Proceeds from the silent auction at the booth will be given to GSE for the garden.

Preparation for the booth started last July when senior Silvana Moiceanu decided that she wanted to create a student art booth at Lafayette’s Art and Wine Festival in order to bring awareness to the art program and raise money for the garden. “I went on a trip with GSE during spring break to Nicaragua. I got to know Mallory Bressler, program director of GSE, and her passion inspired me to further involve myself with the organization,” Moiceanu said.

“I hoped to combine the efforts of those who work on the garden with the talents of art students at Campo,” she said. Little did Moiceanu know that her idea would spark a “community effort” to exhibit student artwork.

After drafting a proposal and attending several Lafayette Chamber of Commerce meetings, Moiceanu reached out to Tome Taneyhill of the chamber and the Lafayette Partners in Education (LPIE) for help. Taneyhill provided her with a spot at the festival, and Myrna Kimmelman at LPIE helped to secure a $100 grant to cover costs for the booth. Moiceanu then spent months spreading word of the project, starting a Facebook page and contacting friends and acquaintances throughout the district.

Moiceanu and other students from the art program worked in the garden during several art class periods in the last couple of weeks.

Over the past couple of months, Moiceanu accumulated about 30 to 40 pieces, including pencil drawings, acrylic paintings, and pen drawings. “A lot of it is personal artwork, but some was inspired by the garden,” she said.

Moiceanu and other students, such as senior Ashley Bernardo, junior Michelle Pang, and junior Emma Archangel, made the actual plan for the booth. “It was hard to come up with an idea of how to set up the booth and then to find the needed materials,” Moiceanu said. They enlisted the help of AP Art student Kilian Goltra to make a banner, involving a student from the medium of digital media and design.

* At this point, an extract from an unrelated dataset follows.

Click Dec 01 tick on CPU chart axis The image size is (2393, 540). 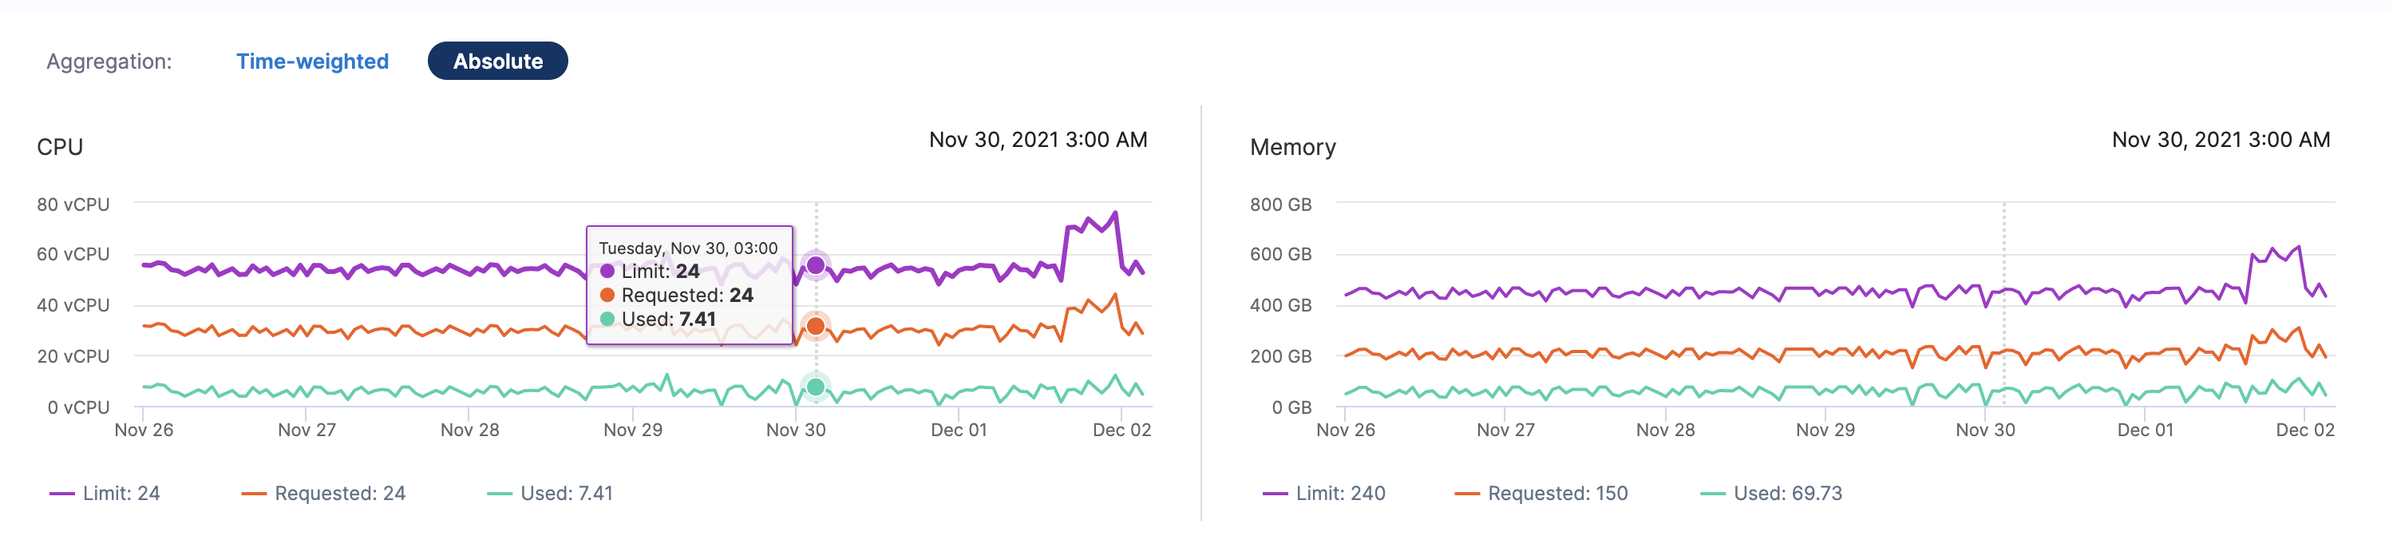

Woodshop teacher Don Dupont helped the art students by building frames to display the work.

The collective effort at Campolindo under Moiceanu’s leadership produced the first student artwork booth at the Lafayette Art and Wine Festival.

Held on Saturday and Sunday from 8:00 a.m. to 6:30 p.m., the art booth was manned by Moiceanu and several other volunteers. “It was kind of chaotic at the beginning, but once we got the hang of everything, it was very professional. We received a lot of compliments,” Bernardo said.

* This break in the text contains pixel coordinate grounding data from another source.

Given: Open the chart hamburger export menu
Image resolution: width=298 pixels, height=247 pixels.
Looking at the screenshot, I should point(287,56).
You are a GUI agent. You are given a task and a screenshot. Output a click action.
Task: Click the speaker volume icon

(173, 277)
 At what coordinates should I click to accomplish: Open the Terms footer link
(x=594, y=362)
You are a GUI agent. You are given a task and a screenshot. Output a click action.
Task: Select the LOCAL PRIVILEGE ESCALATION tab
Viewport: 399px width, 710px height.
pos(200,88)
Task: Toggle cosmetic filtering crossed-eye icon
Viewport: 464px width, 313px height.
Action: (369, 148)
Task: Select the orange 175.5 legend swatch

The volunteers faced a more pressing issue in addition to the disorganization. “The day of the festival it rained, so we had to scramble to save the artwork. We taped up tarps around the booth to prevent water damage,” Moiceanu said.

The booth was a success, according to Moiceanu.  5 pieces of artwork were auctioned off for a total revenue of $312.50. Senior Amberlie Kaiser contributed a water color and a text portrayal to the project. She was very excited that her watercolor sold and that she was able to participate in raising money for GSE. “I was genuinely surprised that my piece had bids. I was really pleased that I was able to contribute to GSE,” Kaiser said.

Bernardo was also appreciative of the event. “It made me feel really accomplished that people were recognizing our work and were willing to contribute,” she said. Pang also praised the project. “It helped publicize Campo. We were opened up to a lot of opportunities that we might not have had otherwise,” she said.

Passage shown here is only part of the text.